══ RECORDS SUPPLIED
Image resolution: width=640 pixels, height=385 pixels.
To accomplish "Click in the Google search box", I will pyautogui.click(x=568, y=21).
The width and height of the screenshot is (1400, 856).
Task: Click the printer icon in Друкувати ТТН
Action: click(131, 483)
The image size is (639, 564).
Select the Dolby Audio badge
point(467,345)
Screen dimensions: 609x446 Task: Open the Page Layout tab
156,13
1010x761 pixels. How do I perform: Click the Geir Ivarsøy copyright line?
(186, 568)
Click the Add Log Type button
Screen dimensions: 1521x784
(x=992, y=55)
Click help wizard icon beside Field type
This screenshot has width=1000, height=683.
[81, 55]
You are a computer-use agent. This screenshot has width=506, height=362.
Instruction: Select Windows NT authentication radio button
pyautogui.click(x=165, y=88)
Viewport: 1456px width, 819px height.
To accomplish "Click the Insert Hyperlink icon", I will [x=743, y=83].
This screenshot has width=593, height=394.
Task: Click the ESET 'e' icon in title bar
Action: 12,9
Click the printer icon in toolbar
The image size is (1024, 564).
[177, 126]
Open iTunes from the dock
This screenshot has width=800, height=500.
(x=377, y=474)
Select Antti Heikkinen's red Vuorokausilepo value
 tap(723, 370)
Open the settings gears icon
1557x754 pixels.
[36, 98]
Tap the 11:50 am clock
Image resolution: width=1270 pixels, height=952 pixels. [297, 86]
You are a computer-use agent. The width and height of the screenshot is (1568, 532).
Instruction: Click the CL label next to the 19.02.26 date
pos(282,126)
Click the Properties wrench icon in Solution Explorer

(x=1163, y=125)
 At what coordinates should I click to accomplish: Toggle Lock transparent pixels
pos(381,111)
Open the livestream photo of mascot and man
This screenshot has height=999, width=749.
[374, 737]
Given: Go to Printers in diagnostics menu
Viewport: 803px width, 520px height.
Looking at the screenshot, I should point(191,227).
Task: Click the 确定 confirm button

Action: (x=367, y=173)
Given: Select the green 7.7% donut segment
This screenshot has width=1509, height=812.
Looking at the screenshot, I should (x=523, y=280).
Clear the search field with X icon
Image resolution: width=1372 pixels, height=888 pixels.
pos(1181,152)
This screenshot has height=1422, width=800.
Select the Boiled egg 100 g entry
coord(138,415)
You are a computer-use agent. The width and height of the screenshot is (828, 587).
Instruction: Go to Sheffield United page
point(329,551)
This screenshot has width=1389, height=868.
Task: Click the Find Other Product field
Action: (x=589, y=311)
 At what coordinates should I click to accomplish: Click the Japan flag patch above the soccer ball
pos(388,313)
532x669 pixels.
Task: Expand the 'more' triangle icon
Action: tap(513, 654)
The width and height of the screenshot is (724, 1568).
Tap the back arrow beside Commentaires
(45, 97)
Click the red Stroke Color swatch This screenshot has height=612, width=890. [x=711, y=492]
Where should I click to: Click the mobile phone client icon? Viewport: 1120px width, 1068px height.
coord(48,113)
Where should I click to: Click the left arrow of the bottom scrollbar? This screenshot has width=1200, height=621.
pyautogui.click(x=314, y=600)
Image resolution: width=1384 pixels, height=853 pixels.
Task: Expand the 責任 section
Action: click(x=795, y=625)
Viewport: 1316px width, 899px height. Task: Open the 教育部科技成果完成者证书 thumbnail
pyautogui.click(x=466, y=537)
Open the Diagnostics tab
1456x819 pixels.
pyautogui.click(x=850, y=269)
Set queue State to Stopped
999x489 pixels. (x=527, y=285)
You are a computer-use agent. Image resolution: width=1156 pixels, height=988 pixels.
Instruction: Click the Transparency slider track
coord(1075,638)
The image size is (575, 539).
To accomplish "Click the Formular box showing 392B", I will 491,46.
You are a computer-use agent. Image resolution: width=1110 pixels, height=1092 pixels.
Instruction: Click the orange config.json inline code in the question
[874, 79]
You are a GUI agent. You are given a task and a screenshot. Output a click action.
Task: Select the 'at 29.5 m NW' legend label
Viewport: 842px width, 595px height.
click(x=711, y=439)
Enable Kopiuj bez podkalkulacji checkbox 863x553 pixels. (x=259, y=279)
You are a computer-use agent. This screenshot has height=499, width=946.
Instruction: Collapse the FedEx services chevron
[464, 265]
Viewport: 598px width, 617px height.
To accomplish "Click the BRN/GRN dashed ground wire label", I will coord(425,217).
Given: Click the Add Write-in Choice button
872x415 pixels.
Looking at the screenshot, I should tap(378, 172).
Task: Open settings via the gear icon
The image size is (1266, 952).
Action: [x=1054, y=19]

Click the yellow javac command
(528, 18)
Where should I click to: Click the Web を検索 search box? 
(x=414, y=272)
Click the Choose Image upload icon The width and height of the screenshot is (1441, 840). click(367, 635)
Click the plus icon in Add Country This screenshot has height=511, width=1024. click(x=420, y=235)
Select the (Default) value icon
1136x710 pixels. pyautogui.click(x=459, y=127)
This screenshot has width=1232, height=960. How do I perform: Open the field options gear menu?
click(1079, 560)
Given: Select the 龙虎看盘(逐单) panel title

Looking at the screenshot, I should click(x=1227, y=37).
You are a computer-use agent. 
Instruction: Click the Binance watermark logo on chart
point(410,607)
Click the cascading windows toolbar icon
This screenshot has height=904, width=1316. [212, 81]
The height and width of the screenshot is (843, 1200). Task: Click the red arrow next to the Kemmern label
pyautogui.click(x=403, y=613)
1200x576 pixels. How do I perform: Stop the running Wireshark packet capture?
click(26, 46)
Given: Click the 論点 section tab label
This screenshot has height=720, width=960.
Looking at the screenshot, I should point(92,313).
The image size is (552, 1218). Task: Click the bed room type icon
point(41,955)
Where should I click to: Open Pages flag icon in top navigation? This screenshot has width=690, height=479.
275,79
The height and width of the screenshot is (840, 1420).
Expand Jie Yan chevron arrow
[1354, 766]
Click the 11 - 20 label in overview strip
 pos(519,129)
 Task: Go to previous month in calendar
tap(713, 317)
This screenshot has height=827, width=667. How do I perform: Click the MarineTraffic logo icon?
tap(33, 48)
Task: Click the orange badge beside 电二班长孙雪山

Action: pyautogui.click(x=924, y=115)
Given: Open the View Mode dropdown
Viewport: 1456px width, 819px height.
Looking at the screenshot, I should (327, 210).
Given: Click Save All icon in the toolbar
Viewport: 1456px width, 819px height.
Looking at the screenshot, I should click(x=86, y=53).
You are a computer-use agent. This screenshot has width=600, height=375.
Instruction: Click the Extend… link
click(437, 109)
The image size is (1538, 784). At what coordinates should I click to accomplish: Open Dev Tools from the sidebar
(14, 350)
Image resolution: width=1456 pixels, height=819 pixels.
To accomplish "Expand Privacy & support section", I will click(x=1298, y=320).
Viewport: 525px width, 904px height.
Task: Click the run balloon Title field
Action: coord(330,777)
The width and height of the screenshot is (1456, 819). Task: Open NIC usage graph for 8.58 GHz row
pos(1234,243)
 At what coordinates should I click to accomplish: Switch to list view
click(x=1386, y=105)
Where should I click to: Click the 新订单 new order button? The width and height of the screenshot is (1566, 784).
════
YOUR GOAL: Copy every one of the entries above exactly as they stand, character for character.

EXERCISE ANSWER:
Image resolution: width=640 pixels, height=385 pixels.
To accomplish "Click in the Google search box", I will pyautogui.click(x=568, y=21).
The width and height of the screenshot is (1400, 856).
Task: Click the printer icon in Друкувати ТТН
Action: click(131, 483)
The image size is (639, 564).
Select the Dolby Audio badge
point(467,345)
Screen dimensions: 609x446 Task: Open the Page Layout tab
156,13
1010x761 pixels. How do I perform: Click the Geir Ivarsøy copyright line?
(186, 568)
Click the Add Log Type button
Screen dimensions: 1521x784
(x=992, y=55)
Click help wizard icon beside Field type
This screenshot has width=1000, height=683.
[81, 55]
You are a computer-use agent. This screenshot has width=506, height=362.
Instruction: Select Windows NT authentication radio button
pyautogui.click(x=165, y=88)
Viewport: 1456px width, 819px height.
To accomplish "Click the Insert Hyperlink icon", I will [x=743, y=83].
This screenshot has width=593, height=394.
Task: Click the ESET 'e' icon in title bar
Action: 12,9
Click the printer icon in toolbar
The image size is (1024, 564).
[177, 126]
Open iTunes from the dock
This screenshot has width=800, height=500.
(x=377, y=474)
Select Antti Heikkinen's red Vuorokausilepo value
 tap(723, 370)
Open the settings gears icon
1557x754 pixels.
[36, 98]
Tap the 11:50 am clock
Image resolution: width=1270 pixels, height=952 pixels. [297, 86]
You are a computer-use agent. The width and height of the screenshot is (1568, 532).
Instruction: Click the CL label next to the 19.02.26 date
pos(282,126)
Click the Properties wrench icon in Solution Explorer

(x=1163, y=125)
 At what coordinates should I click to accomplish: Toggle Lock transparent pixels
pos(381,111)
Open the livestream photo of mascot and man
This screenshot has height=999, width=749.
[374, 737]
Given: Go to Printers in diagnostics menu
Viewport: 803px width, 520px height.
Looking at the screenshot, I should point(191,227).
Task: Click the 确定 confirm button

Action: (x=367, y=173)
Given: Select the green 7.7% donut segment
This screenshot has width=1509, height=812.
Looking at the screenshot, I should (x=523, y=280).
Clear the search field with X icon
Image resolution: width=1372 pixels, height=888 pixels.
pos(1181,152)
This screenshot has height=1422, width=800.
Select the Boiled egg 100 g entry
coord(138,415)
You are a computer-use agent. The width and height of the screenshot is (828, 587).
Instruction: Go to Sheffield United page
point(329,551)
This screenshot has width=1389, height=868.
Task: Click the Find Other Product field
Action: (x=589, y=311)
 At what coordinates should I click to accomplish: Click the Japan flag patch above the soccer ball
pos(388,313)
532x669 pixels.
Task: Expand the 'more' triangle icon
Action: tap(513, 654)
The width and height of the screenshot is (724, 1568).
Tap the back arrow beside Commentaires
(45, 97)
Click the red Stroke Color swatch This screenshot has height=612, width=890. [x=711, y=492]
Where should I click to: Click the mobile phone client icon? Viewport: 1120px width, 1068px height.
coord(48,113)
Where should I click to: Click the left arrow of the bottom scrollbar? This screenshot has width=1200, height=621.
pyautogui.click(x=314, y=600)
Image resolution: width=1384 pixels, height=853 pixels.
Task: Expand the 責任 section
Action: click(x=795, y=625)
Viewport: 1316px width, 899px height. Task: Open the 教育部科技成果完成者证书 thumbnail
pyautogui.click(x=466, y=537)
Open the Diagnostics tab
1456x819 pixels.
pyautogui.click(x=850, y=269)
Set queue State to Stopped
999x489 pixels. (x=527, y=285)
You are a computer-use agent. Image resolution: width=1156 pixels, height=988 pixels.
Instruction: Click the Transparency slider track
coord(1075,638)
The image size is (575, 539).
To accomplish "Click the Formular box showing 392B", I will 491,46.
You are a computer-use agent. Image resolution: width=1110 pixels, height=1092 pixels.
Instruction: Click the orange config.json inline code in the question
[874, 79]
You are a GUI agent. You are given a task and a screenshot. Output a click action.
Task: Select the 'at 29.5 m NW' legend label
Viewport: 842px width, 595px height.
click(x=711, y=439)
Enable Kopiuj bez podkalkulacji checkbox 863x553 pixels. (x=259, y=279)
You are a computer-use agent. This screenshot has height=499, width=946.
Instruction: Collapse the FedEx services chevron
[464, 265]
Viewport: 598px width, 617px height.
To accomplish "Click the BRN/GRN dashed ground wire label", I will coord(425,217).
Given: Click the Add Write-in Choice button
872x415 pixels.
Looking at the screenshot, I should tap(378, 172).
Task: Open settings via the gear icon
The image size is (1266, 952).
Action: [x=1054, y=19]

Click the yellow javac command
(528, 18)
Where should I click to: Click the Web を検索 search box? 
(x=414, y=272)
Click the Choose Image upload icon The width and height of the screenshot is (1441, 840). click(367, 635)
Click the plus icon in Add Country This screenshot has height=511, width=1024. click(x=420, y=235)
Select the (Default) value icon
1136x710 pixels. pyautogui.click(x=459, y=127)
This screenshot has width=1232, height=960. How do I perform: Open the field options gear menu?
click(1079, 560)
Given: Select the 龙虎看盘(逐单) panel title

Looking at the screenshot, I should click(x=1227, y=37).
You are a computer-use agent. 
Instruction: Click the Binance watermark logo on chart
point(410,607)
Click the cascading windows toolbar icon
This screenshot has height=904, width=1316. [212, 81]
The height and width of the screenshot is (843, 1200). Task: Click the red arrow next to the Kemmern label
pyautogui.click(x=403, y=613)
1200x576 pixels. How do I perform: Stop the running Wireshark packet capture?
click(26, 46)
Given: Click the 論点 section tab label
This screenshot has height=720, width=960.
Looking at the screenshot, I should point(92,313).
The image size is (552, 1218). Task: Click the bed room type icon
point(41,955)
Where should I click to: Open Pages flag icon in top navigation? This screenshot has width=690, height=479.
275,79
The height and width of the screenshot is (840, 1420).
Expand Jie Yan chevron arrow
[1354, 766]
Click the 11 - 20 label in overview strip
 pos(519,129)
 Task: Go to previous month in calendar
tap(713, 317)
This screenshot has height=827, width=667. How do I perform: Click the MarineTraffic logo icon?
tap(33, 48)
Task: Click the orange badge beside 电二班长孙雪山

Action: pyautogui.click(x=924, y=115)
Given: Open the View Mode dropdown
Viewport: 1456px width, 819px height.
Looking at the screenshot, I should (327, 210).
Given: Click Save All icon in the toolbar
Viewport: 1456px width, 819px height.
Looking at the screenshot, I should click(x=86, y=53).
You are a computer-use agent. This screenshot has width=600, height=375.
Instruction: Click the Extend… link
click(437, 109)
The image size is (1538, 784). At what coordinates should I click to accomplish: Open Dev Tools from the sidebar
(14, 350)
Image resolution: width=1456 pixels, height=819 pixels.
To accomplish "Expand Privacy & support section", I will click(x=1298, y=320).
Viewport: 525px width, 904px height.
Task: Click the run balloon Title field
Action: coord(330,777)
The width and height of the screenshot is (1456, 819). Task: Open NIC usage graph for 8.58 GHz row
pos(1234,243)
 At what coordinates should I click to accomplish: Switch to list view
click(x=1386, y=105)
Where should I click to: Click the 新订单 new order button? The width and height of the screenshot is (1566, 784).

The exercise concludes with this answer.